We each have to choose our own way of dealing with the aging process. There is no right or wrong answer. There are a couple of things, however, that might be worth considering.  First, it is helpful to remember that our ideals are only a guide, our beacon in the night sky, not our must-achieve-destination. If we allow ourselves to become caught up in obtaining our ideal we may begin to believe that we actually can and we will be  destined to fail. In the process, we will miss all the good-enough along the way.

Secondly, if are only looking outside of ourselves for direction, we will again miss the mark.

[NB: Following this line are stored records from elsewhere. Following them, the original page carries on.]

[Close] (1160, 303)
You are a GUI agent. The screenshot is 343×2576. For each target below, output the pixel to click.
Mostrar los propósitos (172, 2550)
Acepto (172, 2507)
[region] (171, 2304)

All  of the answers to life’s mysteries can be found inside ourselves, our body, mind and souls. They will never be found in the world, in another person, in our job, our home, our family, our career, our religious beliefs, our education, our achievements and accolades. The externals do have value in that they are fodder for our soul, mirrors that reflect our inner truth if and when we care to look.  If we use them as such, they will serve us well.

Aging authentically is not easier or more difficult than striving for authenticity at any other time of life. What is different is that we are gradually growing into an acute awareness that time is running out. We also, however, have a whole lot more information about ourselves and the world than we had at any other time in our lives. We also always have truth and beauty within our reach. Though life will sometimes cast doubt on our ideals, we must continue to hold them up as what they are…a beacon of light in the dark.